Makgatho Mandela, 54, died in a Johannesburg clinic where he had been receiving treatment for more than a month. His wife Zondi died in 2003 from pneumonia.
"We have called you today to announce that my son has died of AIDS," the 86-year-old Nobel Peace laureate told a news conference, urging a redoubled fight against the disease.
"Let us give publicity to HIV/AIDS and not hide it, because the only way to make it appear like a normal illness like TB, like cancer, is always to come out and to say somebody has died because of HIV. And people will stop regarding it as something extraordinary," said a frail-looking Mandela, surrounded by his grandchildren and other family members.
Mr Mandela was helped to his seat by his wife, Graca Machel. He frequently paused for water at the news conference in the garden of his Johannesburg home.
His announcement of his personal AIDS tragedy challenged the taboo which keeps many Africans from discussing an epidemic that now infects more than 25 million people across the continent.
In South Africa, which with some five million HIV/AIDS infections has the highest AIDS caseload in the world, the disease kills more than 600 people each day, activists say.
"There is no disease which we must be afraid of identifying that a member of the family has died from," Mr Mandela said, citing his own announcement in the 1980s that he had been diagnosed separately with tuberculosis, and later, prostate cancer while in prison. He underwent successful prostate surgery.
"That is the only way of making ordinary illness ordinary," Mr Mandela said.
The opposition Inkatha Freedom Party praised Mr Mandela's "courageous step" of disclosing the cause of his son's death.
"We know it is not an easy decision to make and yet it is the right thing to do," it said in a statement.
Veteran Inkatha leader Mangosuthu Buthelezi helped to break the silence last year when he announced that two of his children had died from AIDS-related causes.

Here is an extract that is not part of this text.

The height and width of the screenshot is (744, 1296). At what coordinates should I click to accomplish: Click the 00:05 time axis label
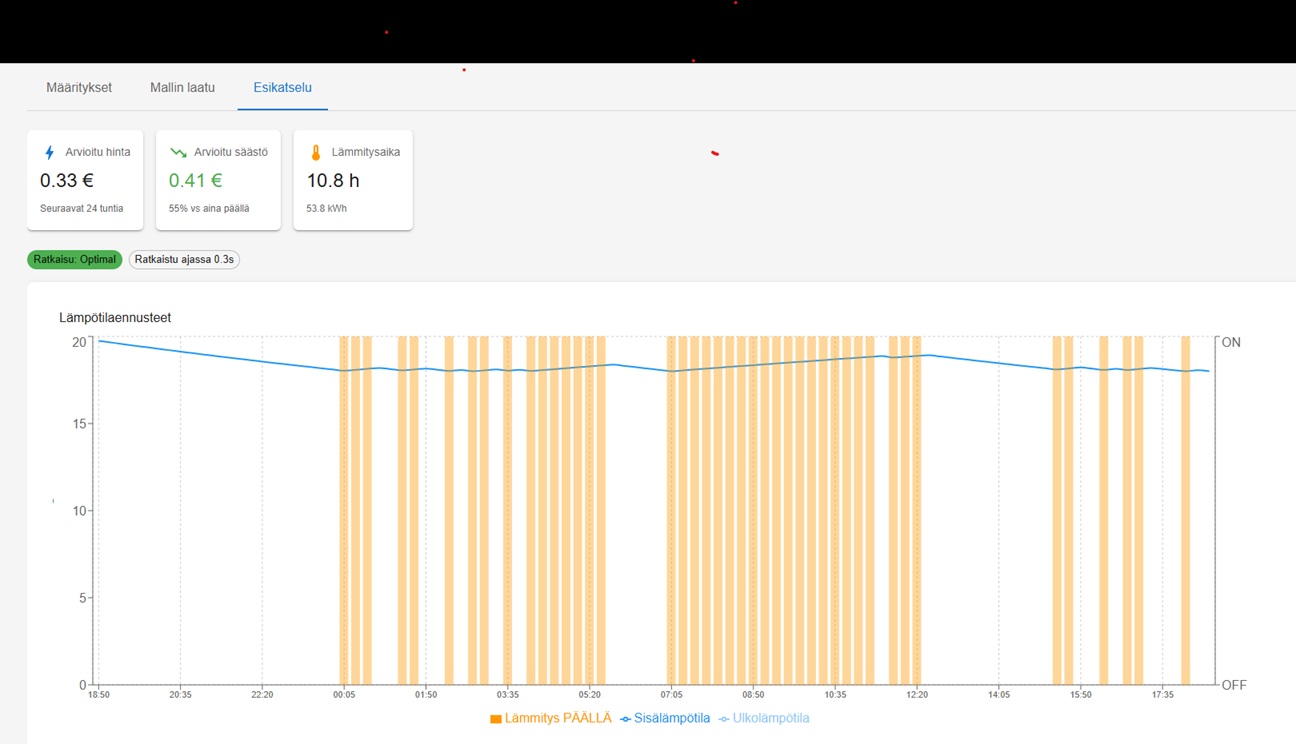click(344, 694)
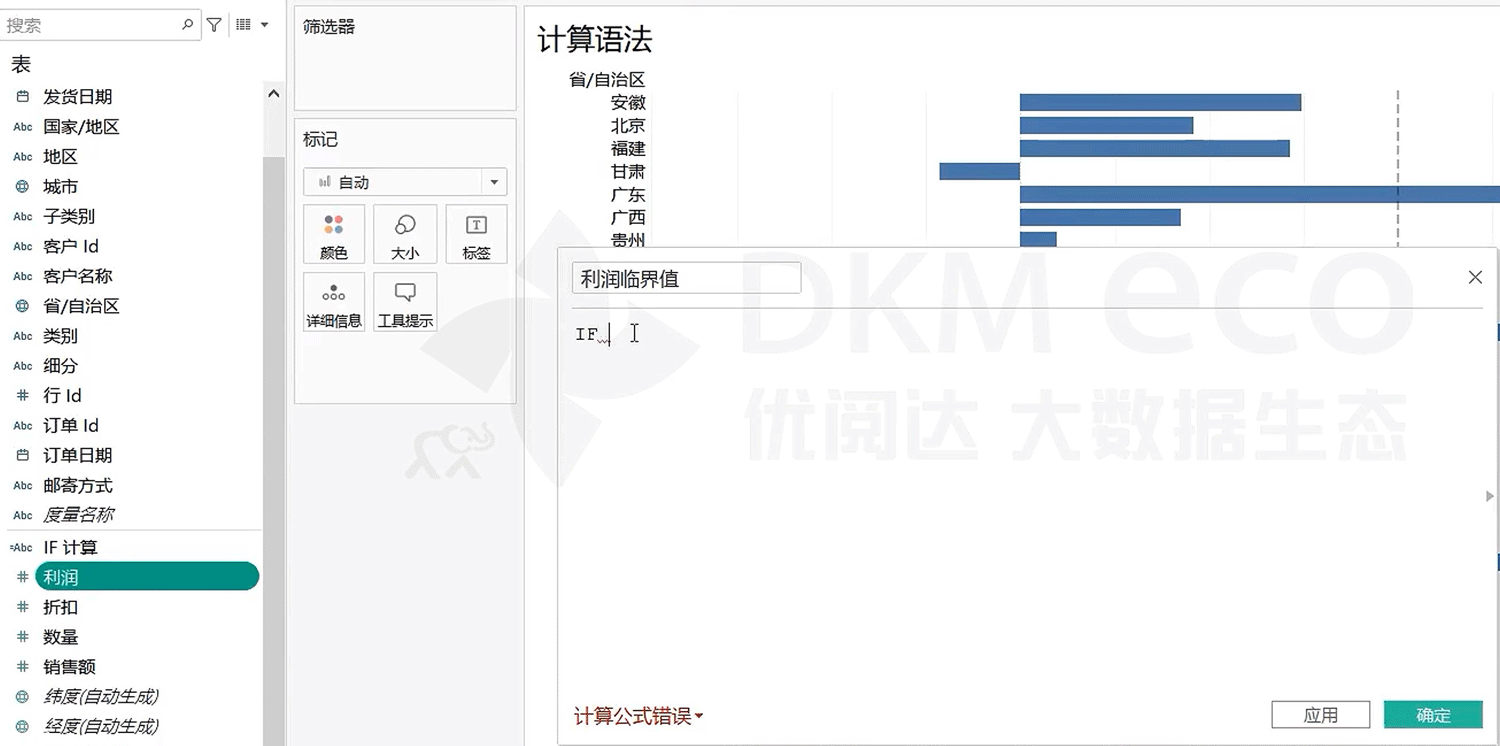Expand the 计算公式错误 error dropdown

pos(639,716)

The Treatment Action Campaign which has led pressure on the government for the rights of HIV/AIDS sufferers to life-prolonging drugs also hailed Mr Mandela's announcement.
"It is a very, very important step," spokesman Mark Heywood said. "Mandela is to be saluted for it."
AIDS and HIV in S. Africa: key facts
Here are some key facts about AIDS and HIV in South Africa, which has more people infected than any other nation:
¤ One in nine South Africans - more than five million of a total population of 45 million - are infected with HIV, the virus that causes AIDS.
¤ Most of those infected are between the ages of 24 and 34.
¤ AIDS activist groups say at least 600 South Africans die each day from HIV/AIDS.
¤ Cases of full-blown AIDS are expected to rise from 271,500 in 2000 to 458,860 in 2010, putting strain on the country's already stretched public health system.
¤ HIV/AIDS is expected to cut South African life expectancy from an estimated 59.9 years in 1990 to 45.2 years this year.
¤ Thirteen per cent of South African children were estimated to be orphans in 2002, many of them because of HIV/AIDS.
¤ The government of Mr Mandela's successor, President Thabo Mbeki, bowed to growing pressure for universal treatment in late 2003, announcing a programme to give AIDS patients life-prolonging anti-retroviral drugs free of charge. But the rollout has been beset by delays, provoking criticism from lobby groups like the Treatment Action Campaign.
¤ Mangosuthu Buthelezi, whose Inkatha Freedom Party fought bloody turf wars against Mandela's African National Congress in the lead-up to multi-party elections in 1994, announced during last year that both a son and a daughter had died of AIDS.
¤ Some economists have estimated South Africa's Gross Domestic Product (GDP) will be 17 per cent lower in 2010 than it would have been if HIV/AIDS were not a factor.
¤ More than 60 per cent of mines surveyed in mid-2004 by the South African Business Coalition on HIV and AIDS reported lower profits as a result of the pandemic.
¤ Neighbouring Swaziland and Botswana have the world's highest per capita HIV infection rates, both nearly 40 per cent, according to UNAIDS figures.
¤ Sub-Saharan Africa as a whole has 25.4 million people infected with HIV - 60 per cent of the world's total in an area with just 10 per cent of the world's population, according to World Health Organisation estimates.